Apologies for the picture sucking; it was taken at my desk with my PDA camera, while trying not to let my manager see 🙂 Also, the styrofoam plates we have at work don’t really help with the color…
The chicken salad recipe calls for ranch dressing. I never buy storebought dressing, so I looked up a recipe to make my own. That in turn called for buttermilk, which I didn’t have on hand and didn’t want to buy just to use two tablespoons of it, so I found a substitution on The Chef’s Thesaurus (truly an invaluable resource if you’re like me and are cooking for one, and therefore always have leftover ingredients to use before you buy new special things).
Mix two tablespoons milk with 1/8 tsp vinegar or lemon juice (I picked vinegar). Let it sit out for 10 minutes, then stir.
Ranch dressing notes:
I used vanilla soy yogurt instead of plain, because it’s what I had, and I also thought the sweetness would be a nice flavor to add (I was right!). I didn’t strain the yogurt as they recommend, but I wanted it to be a bit thinner anyway to coat the chicken, and when I finished I thought it was the perfect consistency anyway, so I think I’d always skip that step. I used light mayonnaise. I used dried chives instead of fresh. Fresh would of course make it better, but it was fine. I also put in way too much garlic when I was trying to cut the recipe down to make less, but I remedied it by adding more yogurt and “buttermilk” and making the recipe a bit bigger.
Chicken salad notes:
I used Swanson’s White Premium Chunk Chicken Breast In Water instead of regular grilled chicken breast. I thought it would make a more chicken salad-y consistency (like tuna salad). Plus I have two cans of it that I got a while ago that I wanted to use up 🙂 It definitely added a good bit of sodium to the recipe that you wouldn’t have if you grilled chicken yourself, but it wasn’t that bad and it made the recipe a lot easier because I didn’t have to grill the chicken, cool it, then chop it. I used red onions because I wasn’t quite sure what they meant by “sweet onions,” but I know red onions are sweeter than yellow, and those were the two options in my fridge. I didn’t put any salt in, and I served it by stuffing two mini whole-wheat pitas with it.

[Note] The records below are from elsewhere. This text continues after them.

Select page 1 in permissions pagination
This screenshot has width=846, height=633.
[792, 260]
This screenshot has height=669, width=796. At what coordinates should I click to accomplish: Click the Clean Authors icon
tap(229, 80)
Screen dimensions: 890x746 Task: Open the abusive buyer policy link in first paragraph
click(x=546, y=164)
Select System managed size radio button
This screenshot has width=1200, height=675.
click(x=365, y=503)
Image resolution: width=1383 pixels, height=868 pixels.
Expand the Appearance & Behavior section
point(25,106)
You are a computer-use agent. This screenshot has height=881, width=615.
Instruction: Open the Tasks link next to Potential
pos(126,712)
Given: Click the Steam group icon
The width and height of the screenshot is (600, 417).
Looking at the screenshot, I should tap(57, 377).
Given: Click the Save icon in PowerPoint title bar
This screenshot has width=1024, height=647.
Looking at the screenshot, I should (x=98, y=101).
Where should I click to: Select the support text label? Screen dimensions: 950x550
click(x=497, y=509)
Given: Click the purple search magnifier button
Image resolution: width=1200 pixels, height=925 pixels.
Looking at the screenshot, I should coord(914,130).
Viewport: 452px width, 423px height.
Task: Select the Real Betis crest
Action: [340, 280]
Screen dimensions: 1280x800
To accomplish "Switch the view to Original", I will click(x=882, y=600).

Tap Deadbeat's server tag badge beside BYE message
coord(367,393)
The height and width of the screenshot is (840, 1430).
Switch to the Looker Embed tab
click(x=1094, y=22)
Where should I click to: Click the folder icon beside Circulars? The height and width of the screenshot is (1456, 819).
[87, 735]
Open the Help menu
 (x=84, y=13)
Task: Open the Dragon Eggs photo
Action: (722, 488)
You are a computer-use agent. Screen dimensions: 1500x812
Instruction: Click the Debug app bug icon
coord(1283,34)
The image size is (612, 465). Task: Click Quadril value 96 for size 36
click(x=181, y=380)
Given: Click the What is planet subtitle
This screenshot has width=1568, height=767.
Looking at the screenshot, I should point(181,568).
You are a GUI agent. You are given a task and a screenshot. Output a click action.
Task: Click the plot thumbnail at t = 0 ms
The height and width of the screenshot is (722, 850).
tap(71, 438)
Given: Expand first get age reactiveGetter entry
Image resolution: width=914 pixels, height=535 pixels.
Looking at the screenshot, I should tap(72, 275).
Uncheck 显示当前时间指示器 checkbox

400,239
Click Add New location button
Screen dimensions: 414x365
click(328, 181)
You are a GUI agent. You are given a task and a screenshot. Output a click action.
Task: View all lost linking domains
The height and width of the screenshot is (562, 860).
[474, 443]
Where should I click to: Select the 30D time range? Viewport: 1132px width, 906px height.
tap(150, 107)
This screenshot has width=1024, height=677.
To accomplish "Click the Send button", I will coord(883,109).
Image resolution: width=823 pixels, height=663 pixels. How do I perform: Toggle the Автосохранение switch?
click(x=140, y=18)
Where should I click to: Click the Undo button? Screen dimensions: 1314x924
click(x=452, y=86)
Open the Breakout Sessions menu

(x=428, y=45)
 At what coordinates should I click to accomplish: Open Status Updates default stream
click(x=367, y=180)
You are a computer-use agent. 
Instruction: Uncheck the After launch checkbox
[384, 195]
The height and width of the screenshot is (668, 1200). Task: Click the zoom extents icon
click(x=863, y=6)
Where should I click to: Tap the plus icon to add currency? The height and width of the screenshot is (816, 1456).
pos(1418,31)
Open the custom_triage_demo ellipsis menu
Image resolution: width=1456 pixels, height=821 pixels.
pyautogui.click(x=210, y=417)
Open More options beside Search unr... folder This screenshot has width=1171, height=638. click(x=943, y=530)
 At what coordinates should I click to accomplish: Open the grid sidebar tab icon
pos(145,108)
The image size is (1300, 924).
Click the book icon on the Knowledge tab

This was EXTREMELY filling. Honestly, I probably could have stopped after one of the pitas and eaten only half of the salad I made, but it was really delicious so I just kept going! The apples and the vanilla yogurt gave a great sweetness to this, and it was just so fresh-tasting. And low-cal! Amazing. My only complaint is that the pita kind of fell apart a little bit as I ate it, so I made a bit of a mess, but that’s totally my fault and not the recipe. This is going to become a staple in my lunchtime repertoire!